La télévision a plus de soixante-quinze ans. Elle est apparue comme média accessible vers 1946, quelques années plus tard en Europe. On peut partager ces trois quarts de siècle en deux périodes. Pendant la première moitié de son existence, trente-cinq ans, jusqu’environ 1981, soit une génération, la télévision est passée de 0% de foyers équipés à presque 100%. Mais pendant cette période le nombre de chaînes a très peu augmenté, notamment en Europe. Ce qui veut dire que petit à petit, une émission quelconque a vu son audience grandir considérablement, jusqu’à représenter dans les grands pays européens, plusieurs dizaines de millions de personnes par jour au début des années quatre-vingt. Tous les jours. Quel que soit le genre de programmes. Et le lendemain, dans les cours de récréation, les repas de midi, les cantines et les bureaux, les programmes acquéraient une deuxième vie, aussi importante que la première, celle des conversations. La télévision a été le premier, et reste le plus grand, média social. Et c’est dans cette période qu’elle s’est forgé une représentation de son public, des personnes à qui elle s‘adressait, qu’elle conserve encore même si le monde a bien changé. Ce public n’était pas la foule du théâtre ou du concert. Ni celle de la salle de cinéma. La télé s’adressait aux familles, au cœur de leur vie de famille. Pas aux individus directement, mais à un collectif privé, celui du foyer, et qui élargissait son cercle dès le lendemain.

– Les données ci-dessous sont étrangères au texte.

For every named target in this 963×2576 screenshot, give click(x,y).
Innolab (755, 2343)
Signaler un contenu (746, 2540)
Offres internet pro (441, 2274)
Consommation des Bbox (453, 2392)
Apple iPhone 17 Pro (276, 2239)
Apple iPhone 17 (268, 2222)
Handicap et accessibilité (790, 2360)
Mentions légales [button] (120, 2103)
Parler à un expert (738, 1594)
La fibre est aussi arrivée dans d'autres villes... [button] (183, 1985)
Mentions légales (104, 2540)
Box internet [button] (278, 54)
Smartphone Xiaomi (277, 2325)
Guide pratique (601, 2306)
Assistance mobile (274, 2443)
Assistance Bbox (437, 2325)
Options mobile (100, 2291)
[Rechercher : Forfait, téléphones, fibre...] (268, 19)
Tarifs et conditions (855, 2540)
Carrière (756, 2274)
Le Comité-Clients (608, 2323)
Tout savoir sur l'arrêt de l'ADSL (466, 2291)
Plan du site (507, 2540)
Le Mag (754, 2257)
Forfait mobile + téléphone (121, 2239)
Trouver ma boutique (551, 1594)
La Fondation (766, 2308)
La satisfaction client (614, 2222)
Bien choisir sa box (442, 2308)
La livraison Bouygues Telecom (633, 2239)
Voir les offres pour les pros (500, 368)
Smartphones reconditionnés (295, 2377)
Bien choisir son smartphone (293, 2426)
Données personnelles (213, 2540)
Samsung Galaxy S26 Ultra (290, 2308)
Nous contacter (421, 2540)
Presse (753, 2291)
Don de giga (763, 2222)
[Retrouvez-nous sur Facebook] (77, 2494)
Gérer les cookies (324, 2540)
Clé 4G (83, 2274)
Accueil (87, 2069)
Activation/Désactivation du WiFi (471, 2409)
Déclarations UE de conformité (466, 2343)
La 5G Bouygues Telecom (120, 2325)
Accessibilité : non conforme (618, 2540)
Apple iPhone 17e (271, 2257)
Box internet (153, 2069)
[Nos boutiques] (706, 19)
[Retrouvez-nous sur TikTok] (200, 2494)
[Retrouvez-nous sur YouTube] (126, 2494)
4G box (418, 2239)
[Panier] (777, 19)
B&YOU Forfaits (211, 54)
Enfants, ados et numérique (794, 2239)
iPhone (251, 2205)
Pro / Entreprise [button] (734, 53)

Et c’est dans ce moule que les genres de programmes, les architectures des grilles de programmes, les grandes lois de l’économie de la production des émissions ont été coulées.

Cependant, dans la deuxième moitié de son existence, à partir de 1981, le principal défi de la télévision dans son rapport à son audience n’a pas été la technologie, la télécommande, les magnétoscopes, le satellite, et plus tard le numérique, mais simplement et principalement la multiplication des chaînes. Aujourd’hui, en Europe, les plus grandes chaînes de chaque pays n’ont même plus la part de marché des plus petites chaînes du début des années quatre-vingt. Alors la valeur sociale des émissions a baissé inexorablement, et n’a pas encore cessé de baisser. Avec qui parler de l’émission de la chaîne 23 si les autres ont regardé lui la 17, elle la 5 et lui encore la 12 ? Pourtant la télévision d’aujourd’hui, c’est son honneur et sa limite, se vit toujours fondamentalement comme un média familial.

En revanche ses nouveaux rivaux numériques, Youtube, Facebook, ou Netflix, ont beau proposer en gros les mêmes programmes, ils n’ont pas du tout la même vision de l’audience. Car le numérique ne connait que l’individu. Ciblage, algorithmes, ordinateurs personnels, mobiles nombrilistes, les médias à la demande, les médias interactifs sont conçus pour l’un, le singulier, l’égo. Essayez de suivre sur un écran ce que choisit quelqu’un d’autre et vous éprouverez douloureusement de ne plus être ce qu’imaginait la télévision de la première période. Le téléspectateur était une partie d’un tout, le vidéonaute croit être un atome singulier.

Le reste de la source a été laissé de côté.